I've written in the past about how I really like the built in Windows Defender as my antivirus of choice in Windows 10 and above. More specifically, I wrote about how to configure it for regular updates and scheduled scans. Well, I recently went back to it on my main laptop and when it kicked off it's first quick scan all of a sudden I noticed a lot of alerts coming from one of my work servers!
The alerts I was seeing were WinEvtLog: Security: AUDIT_FAILURE(4625) coming from our host based intrusion detection monitor. Our log monitor was also sending alerts saying Microsoft-Windows-Security-Auditing: An account failed to log on. Subject: Security ID: S-1-0-0 Account Name: - Account Domain: - Logon ID: 0x0 Logon Type: 3 Account For Which Logon Failed: Security ID: S-1-0-0. All of the alerts listed my computer's host name as the account that was failing the audit!
Well, it turns out that by default Windows Defender wants to scan network files and network file shares. That's honestly pretty annoying since we have antivirus on those servers already, and I don't need Windows Defender to scan anything except what's on my local machine. It's also annoying because it kicked off all of the alerts!

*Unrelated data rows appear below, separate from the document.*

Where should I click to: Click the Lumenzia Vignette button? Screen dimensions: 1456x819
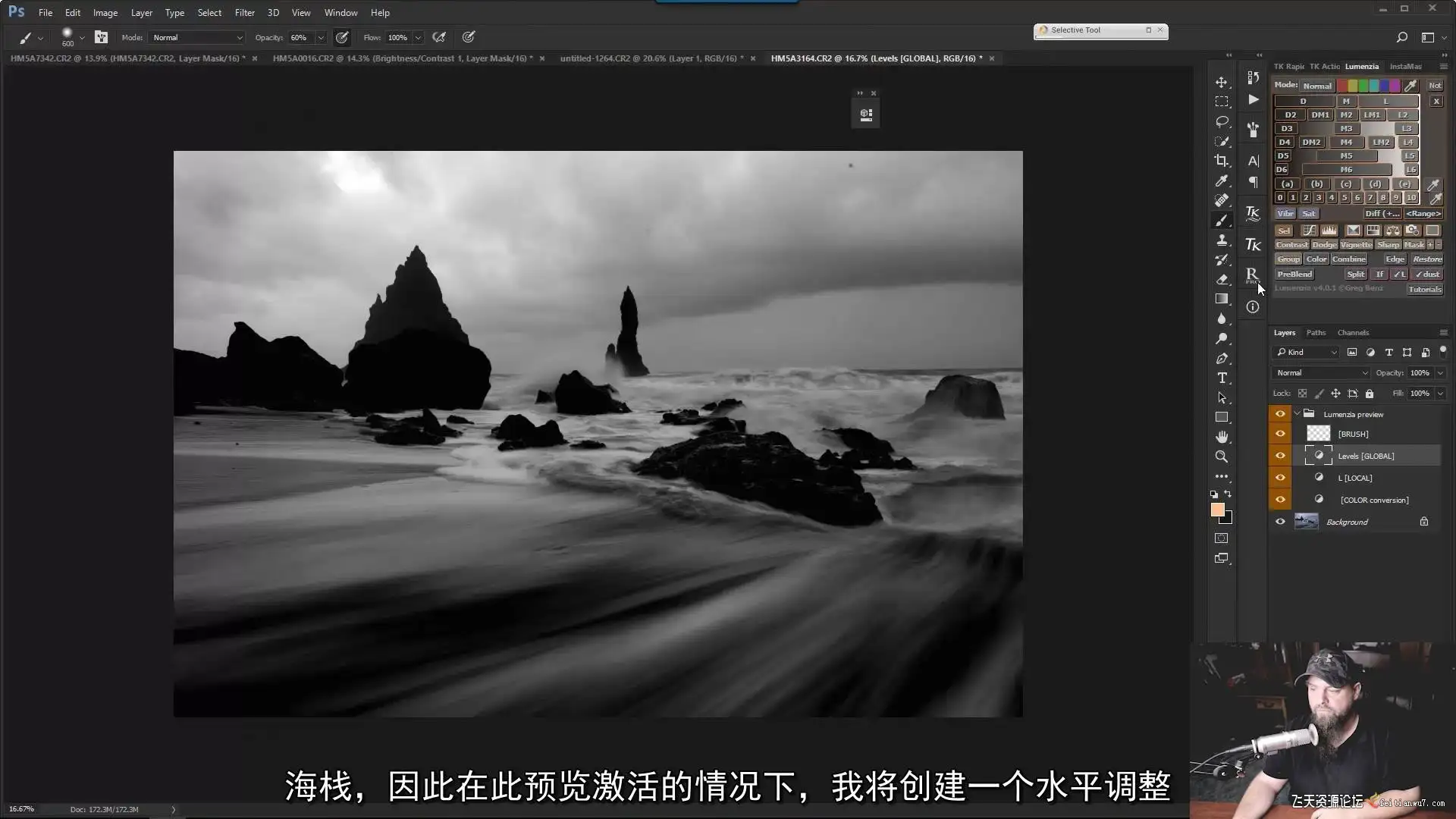click(1356, 245)
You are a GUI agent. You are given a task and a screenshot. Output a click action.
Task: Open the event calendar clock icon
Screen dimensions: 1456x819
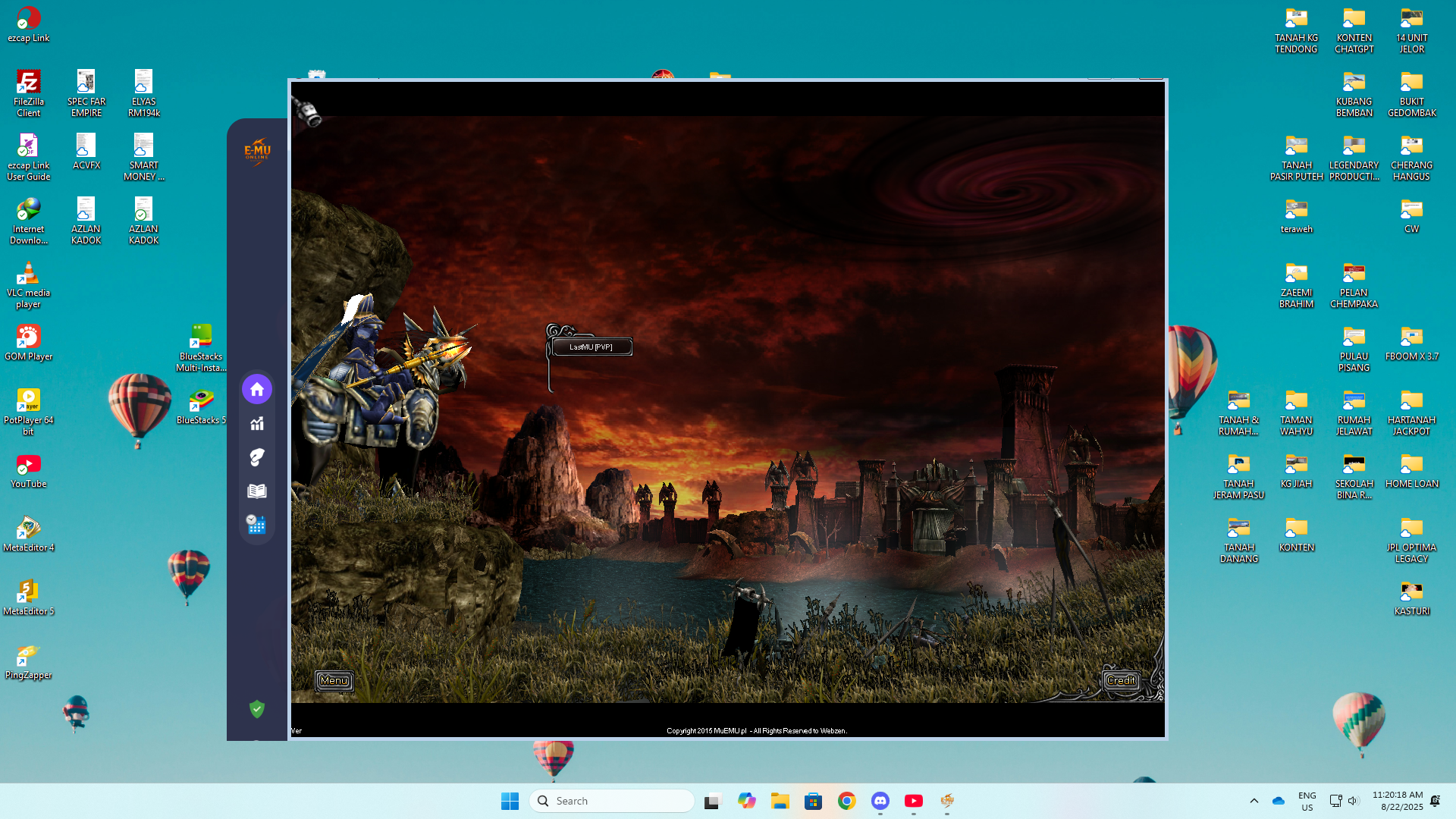click(x=256, y=524)
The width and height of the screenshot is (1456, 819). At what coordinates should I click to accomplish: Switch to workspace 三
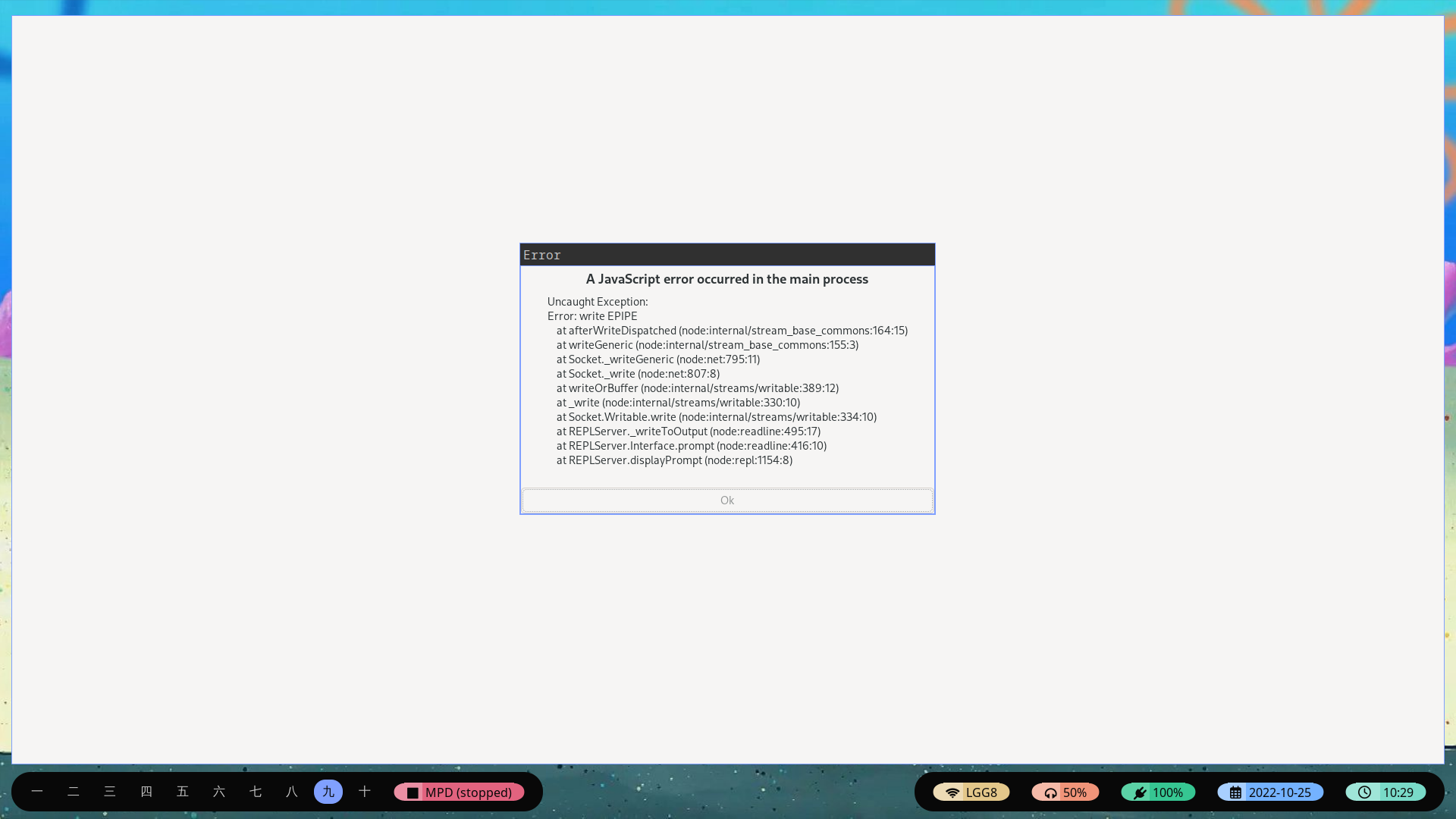110,792
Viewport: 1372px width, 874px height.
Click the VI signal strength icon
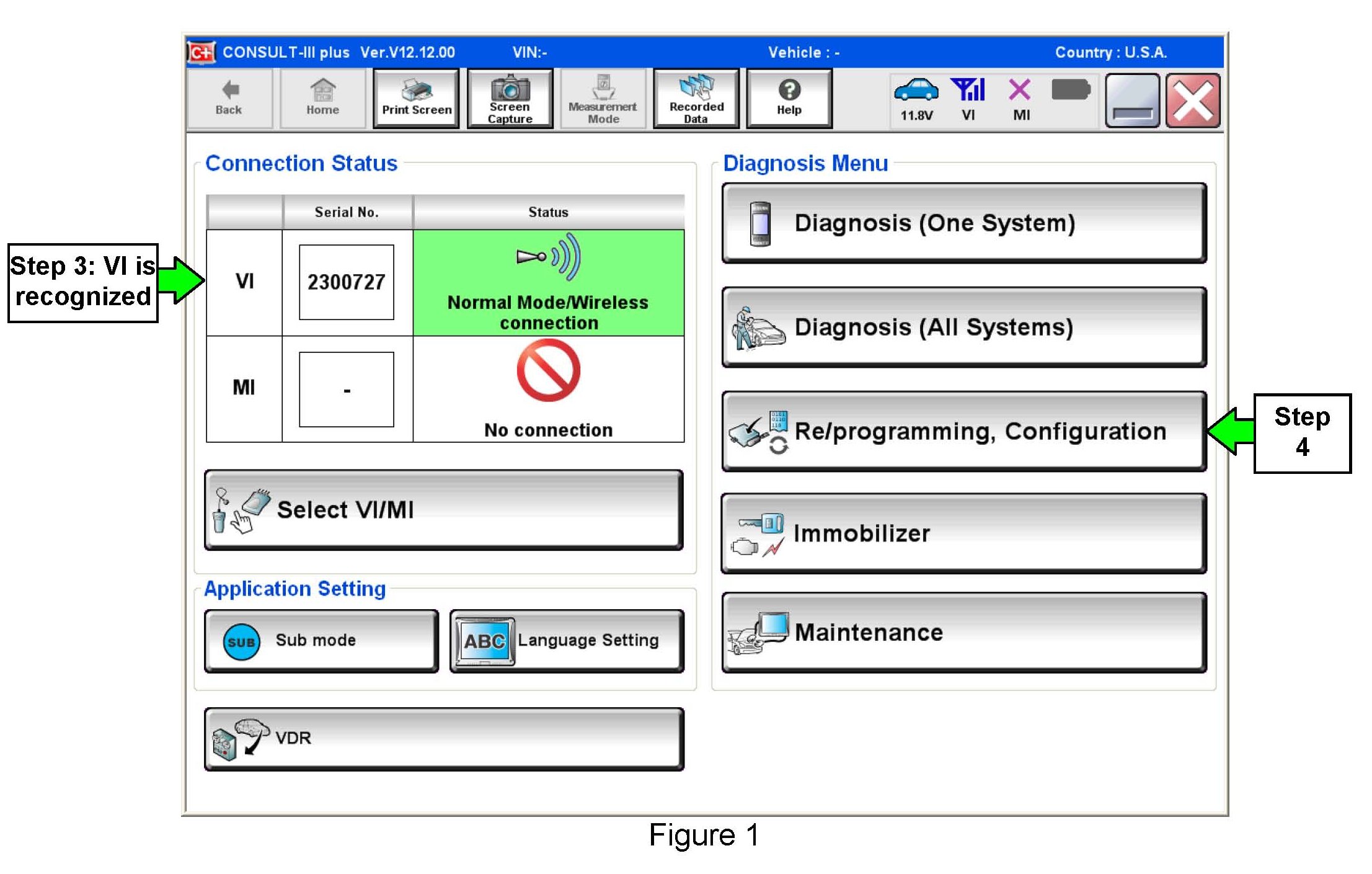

Well, to disable network scanning is fairly simple. You just need to open powershell as an administrator and run the following:
- set-mppreference -DisableScanningNetworkFiles 1
- set-mppreference -DisableScanningMappedNetworkDrivesForFullScan 1
To see what settings you have enabled or disabled you can run the following from powershell to get a list:
As you can see above, network scanning has been disabled. Now when I run a scan, it stays local to my computer only and doesn't kick off anymore alerts!